The Authors used 28 Adi speakers (11 male and 17 female) speech samples to train and 12 speakers (5 male and 7 female) to test the ASR system. The effectiveness of an ASR system may be assessed using the WER and WRA.

$$\mathrm{WER}=\frac{\mathrm{S}+\mathrm{D}+\mathrm{I}}{\mathrm{N}}$$
(1)
$$\mathrm{WER }\,\left(\%\right)=\frac{\mathrm{S}+\mathrm{D}+\mathrm{I}}{\mathrm{S}+\mathrm{D}+\mathrm{C}}\times 100$$
(2)

Here N is the total number of words present in an ASR system. S, D, and I are substitutions, deletion, and insertion errors, and C is the correct word. So, WRA may be determined as

$$\mathrm{WRA}=\left(1-\mathrm{WER}\right)$$
(3)
$$\mathrm{WRA }\,\left(\%\right)=100-\mathrm{WER }\,(\%)$$
(4)

Figure 3 illustrates the WERs (%) for different ASR models by considering all 33 recognition outputs of each model. The monophone model showed a maximum WER of 46.57% and a minimum of 41.5%. In the triphone model, tri1, tri2, and tri3 produced the highest WER of 23.85%, 18.26%, 14.94%, and the lowest WER of 21.82%, 16.92%, 11.38%, respectively. The SGMM has a peak WER of 13.97% and a bottom of 10.12%. Although SGMM enlisted the lowest WER, in some recognition outputs, the tri3 model beats the recognition efficiencies of the SGMM approach.

Figure 3
figure 3

Recognition accuracy of different ASR models.
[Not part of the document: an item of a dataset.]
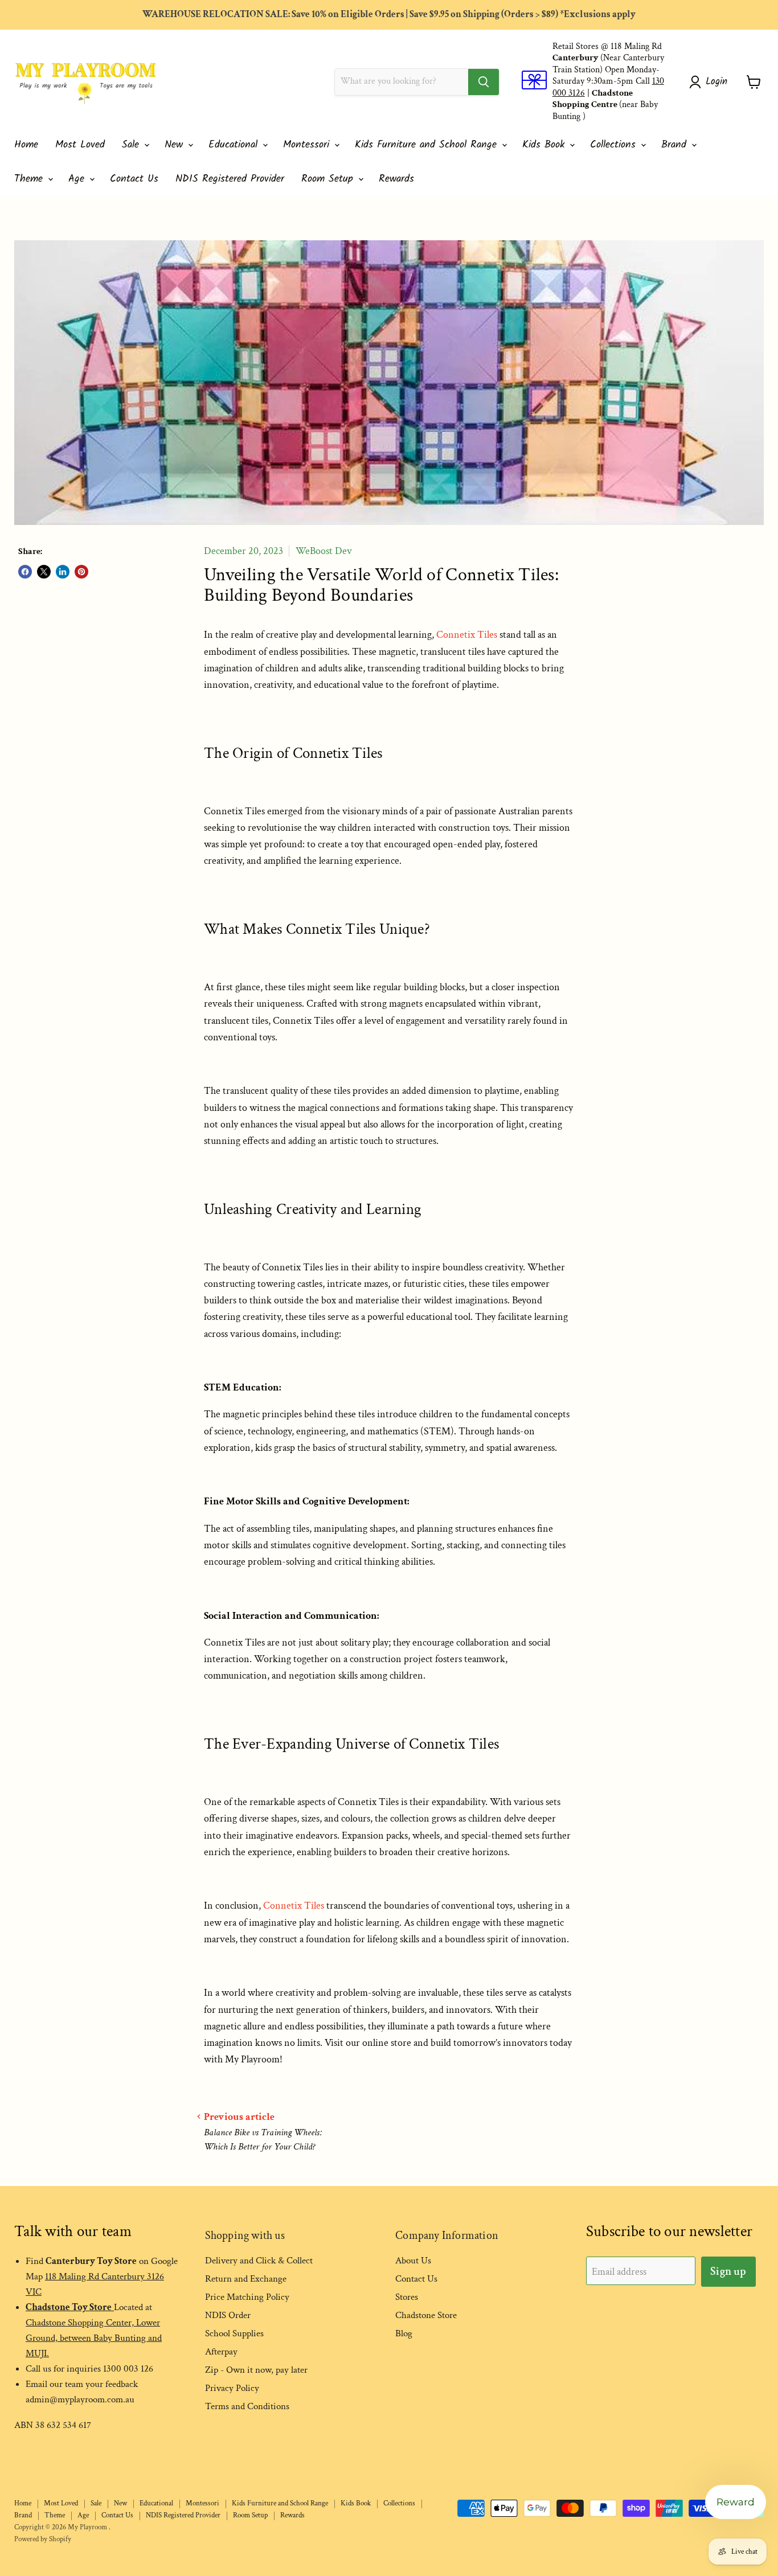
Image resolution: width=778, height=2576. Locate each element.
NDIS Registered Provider (229, 179)
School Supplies (234, 2333)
In table 4, the best performance of the five ASR models has been included. After analyzing the system outputs, the authors find that SGMM is the superior model, with the highest recognition accuracy of 89.88%, whereas the monophone model offered the lowest accuracy of 58.5%. In this research, the authors applied 17906-word utterances (70.61%) for training and 7452 words utterances (29.39%) for testing.

Table 4 Performance of ASR models.

7 Conclusion

This research is the first initiative to make a continuous ASR system of zero-resource Arunachali endangered indigenous language, 'Adi.' The voice utterances of native Adi speakers are recorded and used to create a speech recognition model. The WER and word WRA are the key parameters to compute the efficiency of the proposed model.

  • The ASR system of the Adi language was implemented using the Kaldi toolkit.

  • The authors created a corpus of 3498 continuous sentences having 25358-word utterances from 40 Adi speakers (age group 17–55).

  • Monophone, triphones, and SGMM analyze the system's performance.

  • The WER is calculated for different models.